O relatório reconhece que produtos americanos dificilmente conseguem competir em preço diante da produção nacional e dos fornecedores do Mercosul. A estratégia recomendada é investir em itens exclusivos, ingredientes diferenciados e alimentos com forte apelo de qualidade, saudabilidade e inovação.
Saúde e bem-estar
Essa mudança de foco acompanha uma transformação do próprio mercado consumidor brasileiro. O estudo aponta que cresce a procura por alimentos funcionais, produtos orgânicos, naturais, sem lactose, sem glúten e com maior transparência sobre ingredientes. Ao mesmo tempo, supermercados passaram a dedicar espaços exclusivos para essas categorias, atendendo consumidores dispostos a pagar mais por conveniência e bem-estar.
Essa tendência também aparece em levantamentos da (Abras) Associação Brasileira de Supermercados. Um estudo da NielsenIQ repercutido pela entidade mostra que um em cada três lares brasileiros é propenso a comprar produtos premium quando percebe atributos como maior qualidade, inovação e ingredientes diferenciados. Entre os consumidores desse segmento, 78% afirmam manter a compra da marca preferida mesmo quando ela não está em promoção, indicando que o valor percebido pode pesar mais do que o preço
Outro dado do Brasil também aponta que consumidores com perfil mais voltado à saudabilidade frequentam mais os supermercados, apresentam ticket médio superior e buscam mais opções de produtos orgânicos, sem glúten e sem lactose, comportamento que ajuda a explicar a expansão dessas categorias nas gôndolas.
Outro fator citado é o novo estilo de vida urbano. Com apartamentos menores e menos espaço para armazenamento, consumidores passaram a fazer compras com maior frequência e em menores volumes. Isso impulsiona lojas de conveniência e mercados de proximidade, que vêm ampliando sua oferta de produtos diferenciados e prontos para consumo.
O interesse americano também reflete o tamanho do mercado brasileiro. O país segue como a maior economia da América Latina e abriga um dos maiores setores de alimentos do mundo. Em 2025, o varejo supermercadista movimentou US$ 197 bilhões, enquanto a indústria de alimentos faturou US$ 248 bilhões.
Os números mais recentes da ABRAS mostram que o varejo alimentar continua ganhando relevância na economia.
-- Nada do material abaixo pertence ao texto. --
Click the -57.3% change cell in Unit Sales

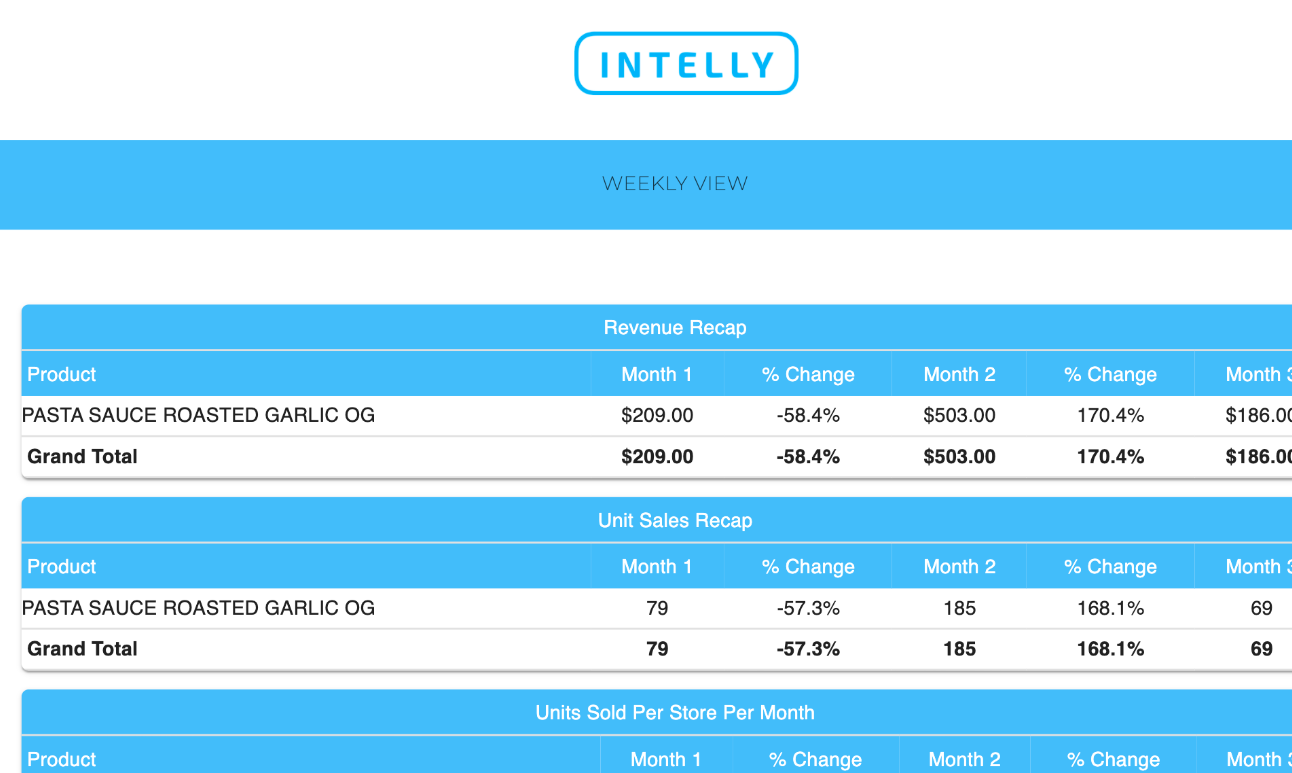pyautogui.click(x=808, y=608)
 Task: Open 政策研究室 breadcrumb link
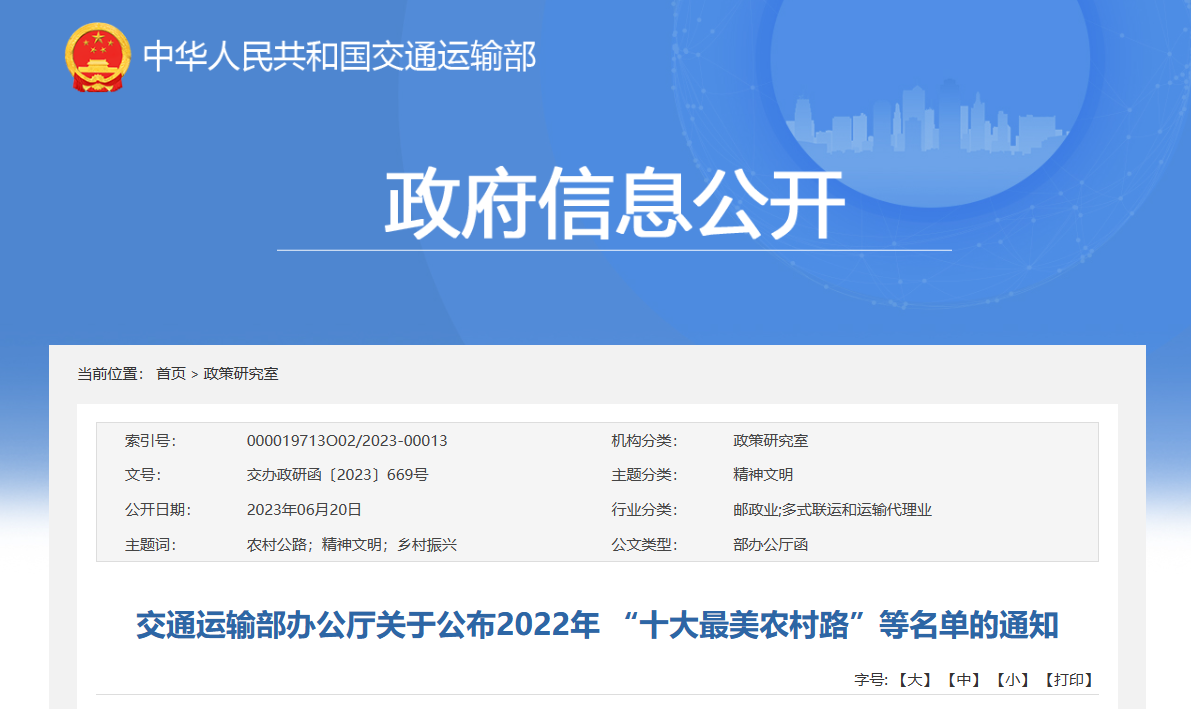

Em 2025, o setor supermercadista movimentou mais de R$ 1,145 trilhão e respondeu por cerca de 9% do PIB brasileiro, considerando supermercados, atacarejos, lojas de conveniência, hortifrutis e comércio eletrônico.
Foco também na indústria
Mas a maior oportunidade talvez não esteja nas prateleiras dos supermercados. O relatório destaca que a indústria brasileira de alimentos é hoje o principal alvo para exportadores americanos de ingredientes de alto valor agregado, como aditivos, vitaminas, aromas e componentes usados na formulação de produtos plant-based, funcionais e de rótulo limpo ("clean label").
Os números mostram que o comércio bilateral continua crescendo. Em 2025, as exportações agrícolas dos Estados Unidos para o Brasil avançaram 4%, alcançando US$ 925 milhões. Entre os destaques aparecem laticínios, bebidas destiladas, nozes e ingredientes utilizados pela indústria alimentícia.
Isso tudo não significa que o consumidor brasileiro tenha deixado de priorizar preço. A própria ABRAS já mostrou que, em períodos de inflação elevada, marcas de menor preço ganharam espaço nos carrinhos de compra em detrimento das linhas premium. O que o relatório americano identifica é um nicho específico de consumidores de alta renda, capaz de sustentar um mercado relevante para produtos importados de maior valor agregado.